Abstract

The human Golgi anti-apoptotic protein (hGAAP) is a novel highly conserved Golgi-localized cation channel that modulates Ca2+ fluxes from the intracellular stores, inhibits apoptosis and increases cell motility via a SOCE-dependent calpain2 activation that increases focal adhesions turnover. GAAP is expressed in all human tissues and is considered a housekeeping gene. Bioinformatics analyses suggest a link between dysregulation of hGAAP expression and several human cancers. Unpublished data indicate that hGAAP overexpression increases in vitro and in vivo cell invasion, extracellular proteolytic activity and specifically MMP2. Conversely, hGAAP KD by siRNA reduces cell invasion, while the overexpression of an hGAAP null mutant has no effect on cell invasion or proteolytic degradation.
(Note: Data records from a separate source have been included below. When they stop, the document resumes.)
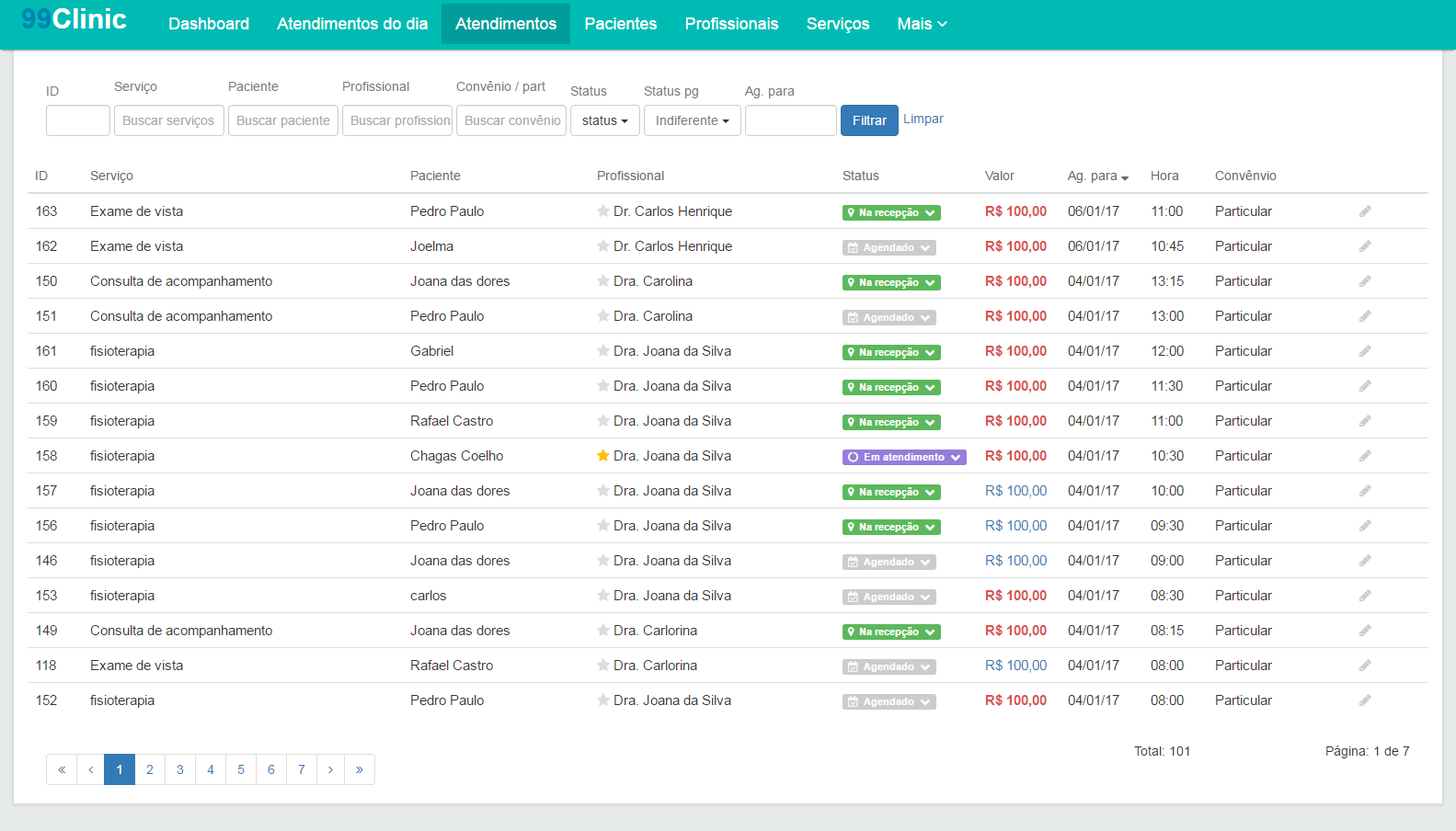Go to next page with single arrow
1456x831 pixels.
330,769
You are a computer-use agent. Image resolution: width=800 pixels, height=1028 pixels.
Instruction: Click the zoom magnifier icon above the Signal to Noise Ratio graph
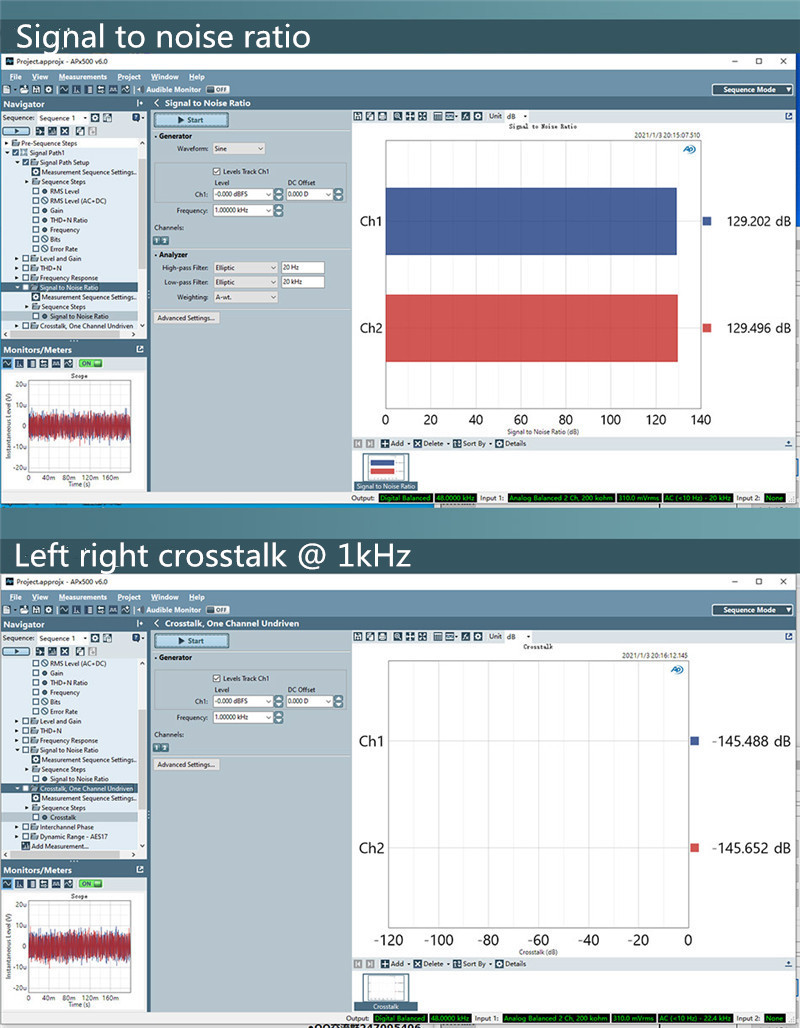pyautogui.click(x=396, y=116)
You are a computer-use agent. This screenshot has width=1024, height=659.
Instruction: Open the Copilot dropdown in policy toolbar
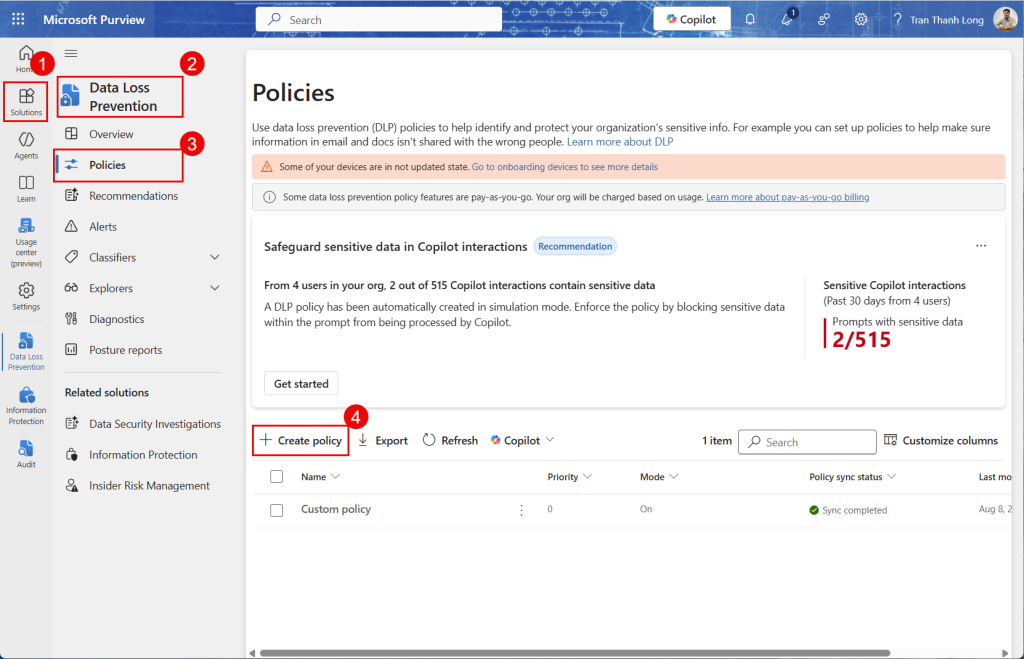[523, 440]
Moreover, the overexpression of hGAAP results in an accumulation of intracellular ROS levels (CellROX) and specifically of H2O2 (HyPerRed). The reduction of both hGAAP-induced in vitro cell invasion and extracellular proteolytic degradation upon catalase treatment indicates that H2O2 plays a role in this mechanism. A deeper understanding of hGAAP impact on cell invasion might contribute to provide new insights into the complex mechanisms related to Ca2+ and ROS signaling involved in cell invasion.